**Work item**:
Down to the last line, reproduce the records exactly.

[Given records Boundary: Start]

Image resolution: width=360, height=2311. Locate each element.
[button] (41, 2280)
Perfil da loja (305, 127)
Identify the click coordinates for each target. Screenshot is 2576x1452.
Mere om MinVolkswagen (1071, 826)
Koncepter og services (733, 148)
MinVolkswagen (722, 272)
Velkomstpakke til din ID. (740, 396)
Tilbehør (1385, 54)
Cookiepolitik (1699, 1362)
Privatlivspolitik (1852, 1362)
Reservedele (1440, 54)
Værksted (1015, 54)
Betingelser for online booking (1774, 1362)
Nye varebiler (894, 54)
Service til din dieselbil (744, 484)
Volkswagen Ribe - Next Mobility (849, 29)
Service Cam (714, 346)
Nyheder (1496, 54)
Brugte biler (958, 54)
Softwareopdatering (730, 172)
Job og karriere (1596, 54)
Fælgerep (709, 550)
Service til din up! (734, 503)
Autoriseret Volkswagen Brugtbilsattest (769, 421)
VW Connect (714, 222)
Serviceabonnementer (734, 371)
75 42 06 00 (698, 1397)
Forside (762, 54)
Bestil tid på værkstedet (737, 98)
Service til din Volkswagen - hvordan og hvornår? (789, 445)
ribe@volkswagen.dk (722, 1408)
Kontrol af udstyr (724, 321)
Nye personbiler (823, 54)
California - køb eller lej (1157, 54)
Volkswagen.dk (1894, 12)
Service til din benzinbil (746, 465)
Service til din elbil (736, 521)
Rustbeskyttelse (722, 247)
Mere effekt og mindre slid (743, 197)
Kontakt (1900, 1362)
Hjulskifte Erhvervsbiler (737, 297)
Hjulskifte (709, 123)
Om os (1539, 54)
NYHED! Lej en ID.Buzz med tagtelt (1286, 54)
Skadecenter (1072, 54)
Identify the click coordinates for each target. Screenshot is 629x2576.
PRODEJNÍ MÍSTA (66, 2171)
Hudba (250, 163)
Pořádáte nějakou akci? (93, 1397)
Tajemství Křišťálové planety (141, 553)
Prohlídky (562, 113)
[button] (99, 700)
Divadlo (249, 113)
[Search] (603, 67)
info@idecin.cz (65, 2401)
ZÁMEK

[Given records Boundary: End]

**Exercise result**:
Image resolution: width=360, height=2311. Locate each element.
[button] (41, 2280)
Perfil da loja (305, 127)
Identify the click coordinates for each target. Screenshot is 2576x1452.
Mere om MinVolkswagen (1071, 826)
Koncepter og services (733, 148)
MinVolkswagen (722, 272)
Velkomstpakke til din ID. (740, 396)
Tilbehør (1385, 54)
Cookiepolitik (1699, 1362)
Privatlivspolitik (1852, 1362)
Reservedele (1440, 54)
Værksted (1015, 54)
Betingelser for online booking (1774, 1362)
Nye varebiler (894, 54)
Service til din dieselbil (744, 484)
Volkswagen Ribe - Next Mobility (849, 29)
Service Cam (714, 346)
Nyheder (1496, 54)
Brugte biler (958, 54)
Softwareopdatering (730, 172)
Job og karriere (1596, 54)
Fælgerep (709, 550)
Service til din up! (734, 503)
Autoriseret Volkswagen Brugtbilsattest (769, 421)
VW Connect (714, 222)
Serviceabonnementer (734, 371)
75 42 06 00 (698, 1397)
Forside (762, 54)
Bestil tid på værkstedet (737, 98)
Service til din Volkswagen - hvordan og hvornår? (789, 445)
ribe@volkswagen.dk (722, 1408)
Kontrol af udstyr (724, 321)
Nye personbiler (823, 54)
California - køb eller lej (1157, 54)
Volkswagen.dk (1894, 12)
Service til din benzinbil (746, 465)
Service til din elbil (736, 521)
Rustbeskyttelse (722, 247)
Mere effekt og mindre slid (743, 197)
Kontakt (1900, 1362)
Hjulskifte Erhvervsbiler (737, 297)
Hjulskifte (709, 123)
Om os (1539, 54)
NYHED! Lej en ID.Buzz med tagtelt (1286, 54)
Skadecenter (1072, 54)
Identify the click coordinates for each target. Screenshot is 629x2576.
PRODEJNÍ MÍSTA (66, 2171)
Hudba (250, 163)
Pořádáte nějakou akci? (93, 1397)
Tajemství Křišťálové planety (141, 553)
Prohlídky (562, 113)
[button] (99, 700)
Divadlo (249, 113)
[Search] (603, 67)
info@idecin.cz (65, 2401)
ZÁMEK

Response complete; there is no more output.